-- DATASET ENTRIES follows --
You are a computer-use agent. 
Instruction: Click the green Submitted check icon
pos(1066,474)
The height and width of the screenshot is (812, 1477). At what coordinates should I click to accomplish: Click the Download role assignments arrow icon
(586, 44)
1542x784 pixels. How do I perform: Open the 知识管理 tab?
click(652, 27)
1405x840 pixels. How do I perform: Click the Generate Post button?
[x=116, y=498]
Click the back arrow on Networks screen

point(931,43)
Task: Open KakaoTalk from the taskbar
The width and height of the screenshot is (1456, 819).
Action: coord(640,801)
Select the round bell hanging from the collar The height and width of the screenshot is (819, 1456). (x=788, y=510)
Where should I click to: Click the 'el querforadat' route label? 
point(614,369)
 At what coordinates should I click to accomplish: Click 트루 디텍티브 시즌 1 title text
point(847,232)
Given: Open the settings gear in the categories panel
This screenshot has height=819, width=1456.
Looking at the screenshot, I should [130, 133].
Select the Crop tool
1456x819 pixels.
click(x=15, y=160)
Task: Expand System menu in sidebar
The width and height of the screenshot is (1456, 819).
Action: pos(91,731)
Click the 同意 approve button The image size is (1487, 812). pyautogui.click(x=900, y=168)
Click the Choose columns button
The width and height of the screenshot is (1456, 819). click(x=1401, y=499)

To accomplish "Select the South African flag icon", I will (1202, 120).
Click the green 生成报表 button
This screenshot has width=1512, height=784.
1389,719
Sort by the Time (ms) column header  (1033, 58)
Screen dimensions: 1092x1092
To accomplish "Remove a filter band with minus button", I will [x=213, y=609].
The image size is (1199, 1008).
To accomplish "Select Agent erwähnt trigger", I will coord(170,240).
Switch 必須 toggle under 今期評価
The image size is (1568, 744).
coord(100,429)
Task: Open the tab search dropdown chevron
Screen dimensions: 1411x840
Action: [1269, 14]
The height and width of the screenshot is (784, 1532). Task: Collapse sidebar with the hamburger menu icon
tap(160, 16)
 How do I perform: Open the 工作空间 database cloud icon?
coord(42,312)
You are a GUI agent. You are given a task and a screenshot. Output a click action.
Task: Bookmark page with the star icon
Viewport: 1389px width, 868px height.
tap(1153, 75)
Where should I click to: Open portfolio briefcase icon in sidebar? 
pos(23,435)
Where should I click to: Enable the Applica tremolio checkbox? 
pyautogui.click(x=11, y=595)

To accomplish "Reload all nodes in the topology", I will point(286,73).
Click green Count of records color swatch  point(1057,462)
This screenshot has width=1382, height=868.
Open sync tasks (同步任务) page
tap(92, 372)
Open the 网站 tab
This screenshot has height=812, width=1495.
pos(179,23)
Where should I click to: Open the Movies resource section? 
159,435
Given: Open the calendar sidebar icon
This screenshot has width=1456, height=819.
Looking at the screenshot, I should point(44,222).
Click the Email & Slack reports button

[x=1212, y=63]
-- DATASET ENTRIES concluded --
- _WORK ITEM_
Please copy the lines above from the line with "You are a GUI" up to and including the line with "Click green Count", exactly as written and with nothing else.

- _SOLUTION_
You are a GUI agent. You are given a task and a screenshot. Output a click action.
Task: Bookmark page with the star icon
Viewport: 1389px width, 868px height.
tap(1153, 75)
Where should I click to: Open portfolio briefcase icon in sidebar? 
pos(23,435)
Where should I click to: Enable the Applica tremolio checkbox? 
pyautogui.click(x=11, y=595)

To accomplish "Reload all nodes in the topology", I will point(286,73).
Click green Count of records color swatch  point(1057,462)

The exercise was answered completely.